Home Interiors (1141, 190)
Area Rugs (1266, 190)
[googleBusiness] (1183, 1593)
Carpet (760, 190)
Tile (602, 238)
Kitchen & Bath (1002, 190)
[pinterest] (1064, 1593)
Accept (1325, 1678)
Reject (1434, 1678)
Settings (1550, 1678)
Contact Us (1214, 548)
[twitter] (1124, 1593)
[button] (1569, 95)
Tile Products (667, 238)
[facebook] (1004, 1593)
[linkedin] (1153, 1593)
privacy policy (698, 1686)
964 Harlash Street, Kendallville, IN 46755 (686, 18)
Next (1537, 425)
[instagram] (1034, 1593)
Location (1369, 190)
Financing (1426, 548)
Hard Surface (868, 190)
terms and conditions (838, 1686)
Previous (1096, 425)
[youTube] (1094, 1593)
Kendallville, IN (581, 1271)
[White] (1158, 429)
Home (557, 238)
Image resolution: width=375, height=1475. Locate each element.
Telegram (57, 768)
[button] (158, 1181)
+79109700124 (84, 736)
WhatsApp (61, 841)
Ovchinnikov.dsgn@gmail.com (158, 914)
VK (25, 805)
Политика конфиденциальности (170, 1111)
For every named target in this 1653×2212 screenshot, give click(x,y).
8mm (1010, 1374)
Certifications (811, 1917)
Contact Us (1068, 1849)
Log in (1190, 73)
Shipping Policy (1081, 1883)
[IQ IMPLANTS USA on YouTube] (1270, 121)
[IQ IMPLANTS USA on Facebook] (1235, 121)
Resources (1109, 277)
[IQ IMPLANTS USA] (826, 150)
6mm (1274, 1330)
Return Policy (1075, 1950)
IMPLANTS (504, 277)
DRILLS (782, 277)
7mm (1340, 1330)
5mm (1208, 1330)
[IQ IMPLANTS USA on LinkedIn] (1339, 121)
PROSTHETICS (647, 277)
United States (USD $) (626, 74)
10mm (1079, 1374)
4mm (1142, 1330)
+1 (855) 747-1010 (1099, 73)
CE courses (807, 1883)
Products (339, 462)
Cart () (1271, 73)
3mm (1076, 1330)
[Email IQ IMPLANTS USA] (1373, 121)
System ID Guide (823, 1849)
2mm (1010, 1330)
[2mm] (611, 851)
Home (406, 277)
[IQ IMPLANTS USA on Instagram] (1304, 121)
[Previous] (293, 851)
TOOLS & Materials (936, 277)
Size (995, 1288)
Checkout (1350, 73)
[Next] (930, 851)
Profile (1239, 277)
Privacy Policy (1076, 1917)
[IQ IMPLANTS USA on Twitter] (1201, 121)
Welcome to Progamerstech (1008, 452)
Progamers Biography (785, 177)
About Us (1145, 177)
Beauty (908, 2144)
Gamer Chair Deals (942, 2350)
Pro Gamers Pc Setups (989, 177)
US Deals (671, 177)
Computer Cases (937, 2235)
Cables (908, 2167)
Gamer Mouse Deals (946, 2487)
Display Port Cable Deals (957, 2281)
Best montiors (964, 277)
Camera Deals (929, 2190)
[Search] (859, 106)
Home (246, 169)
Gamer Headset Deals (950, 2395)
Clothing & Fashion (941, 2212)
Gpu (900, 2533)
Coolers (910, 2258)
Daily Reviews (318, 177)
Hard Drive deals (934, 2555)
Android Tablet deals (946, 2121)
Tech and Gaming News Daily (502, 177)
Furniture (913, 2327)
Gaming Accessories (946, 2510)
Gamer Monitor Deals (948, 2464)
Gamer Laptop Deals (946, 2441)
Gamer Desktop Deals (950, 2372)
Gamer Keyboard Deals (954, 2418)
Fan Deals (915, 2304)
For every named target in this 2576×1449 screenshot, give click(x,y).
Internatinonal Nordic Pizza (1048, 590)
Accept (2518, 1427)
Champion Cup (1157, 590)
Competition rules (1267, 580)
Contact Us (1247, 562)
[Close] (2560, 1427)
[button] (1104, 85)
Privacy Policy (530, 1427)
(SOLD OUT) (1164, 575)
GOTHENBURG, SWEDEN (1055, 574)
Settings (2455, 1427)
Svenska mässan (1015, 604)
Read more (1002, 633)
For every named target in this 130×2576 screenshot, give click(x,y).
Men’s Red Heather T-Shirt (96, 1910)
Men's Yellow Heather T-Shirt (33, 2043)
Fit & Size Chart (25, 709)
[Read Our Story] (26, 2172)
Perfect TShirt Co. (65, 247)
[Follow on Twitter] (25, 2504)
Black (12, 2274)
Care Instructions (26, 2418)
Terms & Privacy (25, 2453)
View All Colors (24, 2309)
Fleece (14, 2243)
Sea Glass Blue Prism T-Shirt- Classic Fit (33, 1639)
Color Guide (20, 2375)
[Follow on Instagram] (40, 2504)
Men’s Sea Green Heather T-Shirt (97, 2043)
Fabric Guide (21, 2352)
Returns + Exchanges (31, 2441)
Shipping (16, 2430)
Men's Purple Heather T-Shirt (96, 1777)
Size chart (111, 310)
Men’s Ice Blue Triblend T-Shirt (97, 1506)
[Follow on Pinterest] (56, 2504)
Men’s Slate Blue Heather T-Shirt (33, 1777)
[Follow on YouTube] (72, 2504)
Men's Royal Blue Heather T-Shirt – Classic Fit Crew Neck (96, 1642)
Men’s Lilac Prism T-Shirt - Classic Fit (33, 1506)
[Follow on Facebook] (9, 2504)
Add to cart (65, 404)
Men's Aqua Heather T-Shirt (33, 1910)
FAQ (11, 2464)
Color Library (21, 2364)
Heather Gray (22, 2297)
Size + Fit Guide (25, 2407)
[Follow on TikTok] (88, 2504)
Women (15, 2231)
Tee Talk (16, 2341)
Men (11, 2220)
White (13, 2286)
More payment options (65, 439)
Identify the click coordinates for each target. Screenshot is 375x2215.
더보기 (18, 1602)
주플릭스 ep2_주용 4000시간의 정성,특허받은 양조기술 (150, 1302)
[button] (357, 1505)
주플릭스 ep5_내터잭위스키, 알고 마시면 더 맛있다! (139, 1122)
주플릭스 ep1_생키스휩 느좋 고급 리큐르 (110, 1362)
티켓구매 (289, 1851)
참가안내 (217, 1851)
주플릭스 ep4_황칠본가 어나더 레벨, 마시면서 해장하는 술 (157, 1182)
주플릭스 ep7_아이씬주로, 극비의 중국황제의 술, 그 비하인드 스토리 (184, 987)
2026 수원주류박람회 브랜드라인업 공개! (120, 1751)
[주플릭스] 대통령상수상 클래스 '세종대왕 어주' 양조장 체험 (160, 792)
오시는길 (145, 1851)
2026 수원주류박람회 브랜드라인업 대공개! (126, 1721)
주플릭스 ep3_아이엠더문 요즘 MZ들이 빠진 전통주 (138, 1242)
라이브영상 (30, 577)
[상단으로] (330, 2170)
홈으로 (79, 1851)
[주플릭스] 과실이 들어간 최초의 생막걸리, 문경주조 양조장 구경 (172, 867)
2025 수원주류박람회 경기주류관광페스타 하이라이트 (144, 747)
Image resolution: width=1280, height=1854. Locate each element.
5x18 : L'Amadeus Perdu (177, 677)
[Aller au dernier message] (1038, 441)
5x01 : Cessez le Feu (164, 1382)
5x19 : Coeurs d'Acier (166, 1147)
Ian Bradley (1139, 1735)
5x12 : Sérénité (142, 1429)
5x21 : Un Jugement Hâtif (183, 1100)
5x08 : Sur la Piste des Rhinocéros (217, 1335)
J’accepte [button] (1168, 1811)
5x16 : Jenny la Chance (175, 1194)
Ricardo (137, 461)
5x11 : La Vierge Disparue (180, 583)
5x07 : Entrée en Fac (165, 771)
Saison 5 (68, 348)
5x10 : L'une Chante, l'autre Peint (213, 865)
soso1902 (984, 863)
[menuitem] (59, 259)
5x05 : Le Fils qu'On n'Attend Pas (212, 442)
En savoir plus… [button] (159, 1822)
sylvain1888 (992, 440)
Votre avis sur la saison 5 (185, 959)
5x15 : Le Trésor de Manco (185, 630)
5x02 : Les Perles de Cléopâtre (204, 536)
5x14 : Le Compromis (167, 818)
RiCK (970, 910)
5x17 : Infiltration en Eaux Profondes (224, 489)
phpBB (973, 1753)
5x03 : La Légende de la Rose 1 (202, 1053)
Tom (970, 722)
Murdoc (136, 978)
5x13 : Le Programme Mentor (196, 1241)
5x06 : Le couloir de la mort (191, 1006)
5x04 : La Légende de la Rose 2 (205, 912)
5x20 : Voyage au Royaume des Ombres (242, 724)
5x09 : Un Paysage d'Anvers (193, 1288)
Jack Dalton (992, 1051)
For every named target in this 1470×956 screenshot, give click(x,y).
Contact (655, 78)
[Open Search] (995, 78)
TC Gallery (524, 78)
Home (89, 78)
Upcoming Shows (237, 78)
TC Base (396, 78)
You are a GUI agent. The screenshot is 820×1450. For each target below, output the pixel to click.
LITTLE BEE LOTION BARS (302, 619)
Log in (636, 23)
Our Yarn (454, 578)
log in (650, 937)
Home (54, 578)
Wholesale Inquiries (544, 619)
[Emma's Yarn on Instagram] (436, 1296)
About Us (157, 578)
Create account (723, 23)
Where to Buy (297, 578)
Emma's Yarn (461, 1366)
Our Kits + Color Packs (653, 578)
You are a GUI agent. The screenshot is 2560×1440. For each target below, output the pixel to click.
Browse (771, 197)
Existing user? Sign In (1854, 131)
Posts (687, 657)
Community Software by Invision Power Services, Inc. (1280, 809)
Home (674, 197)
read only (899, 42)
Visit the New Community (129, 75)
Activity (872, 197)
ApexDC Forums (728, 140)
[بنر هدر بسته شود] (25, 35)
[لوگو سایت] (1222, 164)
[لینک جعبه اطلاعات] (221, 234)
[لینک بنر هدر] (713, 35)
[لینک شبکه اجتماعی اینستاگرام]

****

■ **Task description**: For the lines above, output exactly those from the line containing "More payment options (65, 439)" through the line containing "Contact (655, 78)", and skip the others.

■ **Expected answer**:
More payment options (65, 439)
Identify the click coordinates for each target. Screenshot is 375x2215.
더보기 (18, 1602)
주플릭스 ep2_주용 4000시간의 정성,특허받은 양조기술 (150, 1302)
[button] (357, 1505)
주플릭스 ep5_내터잭위스키, 알고 마시면 더 맛있다! (139, 1122)
주플릭스 ep1_생키스휩 느좋 고급 리큐르 (110, 1362)
티켓구매 (289, 1851)
참가안내 (217, 1851)
주플릭스 ep4_황칠본가 어나더 레벨, 마시면서 해장하는 술 (157, 1182)
주플릭스 ep7_아이씬주로, 극비의 중국황제의 술, 그 비하인드 스토리 (184, 987)
2026 수원주류박람회 브랜드라인업 공개! (120, 1751)
[주플릭스] 대통령상수상 클래스 '세종대왕 어주' 양조장 체험 (160, 792)
오시는길 (145, 1851)
2026 수원주류박람회 브랜드라인업 대공개! (126, 1721)
주플릭스 ep3_아이엠더문 요즘 MZ들이 빠진 전통주 (138, 1242)
라이브영상 (30, 577)
[상단으로] (330, 2170)
홈으로 (79, 1851)
[주플릭스] 과실이 들어간 최초의 생막걸리, 문경주조 양조장 구경 (172, 867)
2025 수원주류박람회 경기주류관광페스타 하이라이트 (144, 747)
Image resolution: width=1280, height=1854. Locate each element.
5x18 : L'Amadeus Perdu (177, 677)
[Aller au dernier message] (1038, 441)
5x01 : Cessez le Feu (164, 1382)
5x19 : Coeurs d'Acier (166, 1147)
Ian Bradley (1139, 1735)
5x12 : Sérénité (142, 1429)
5x21 : Un Jugement Hâtif (183, 1100)
5x08 : Sur la Piste des Rhinocéros (217, 1335)
J’accepte [button] (1168, 1811)
5x16 : Jenny la Chance (175, 1194)
Ricardo (137, 461)
5x11 : La Vierge Disparue (180, 583)
5x07 : Entrée en Fac (165, 771)
Saison 5 (68, 348)
5x10 : L'une Chante, l'autre Peint (213, 865)
soso1902 (984, 863)
[menuitem] (59, 259)
5x05 : Le Fils qu'On n'Attend Pas (212, 442)
En savoir plus… [button] (159, 1822)
sylvain1888 (992, 440)
Votre avis sur la saison 5 (185, 959)
5x15 : Le Trésor de Manco (185, 630)
5x02 : Les Perles de Cléopâtre (204, 536)
5x14 : Le Compromis (167, 818)
RiCK (970, 910)
5x17 : Infiltration en Eaux Profondes (224, 489)
phpBB (973, 1753)
5x03 : La Légende de la Rose 1 (202, 1053)
Tom (970, 722)
Murdoc (136, 978)
5x13 : Le Programme Mentor (196, 1241)
5x06 : Le couloir de la mort (191, 1006)
5x04 : La Légende de la Rose 2 (205, 912)
5x20 : Voyage au Royaume des Ombres (242, 724)
5x09 : Un Paysage d'Anvers (193, 1288)
Jack Dalton (992, 1051)
For every named target in this 1470×956 screenshot, give click(x,y).
Contact (655, 78)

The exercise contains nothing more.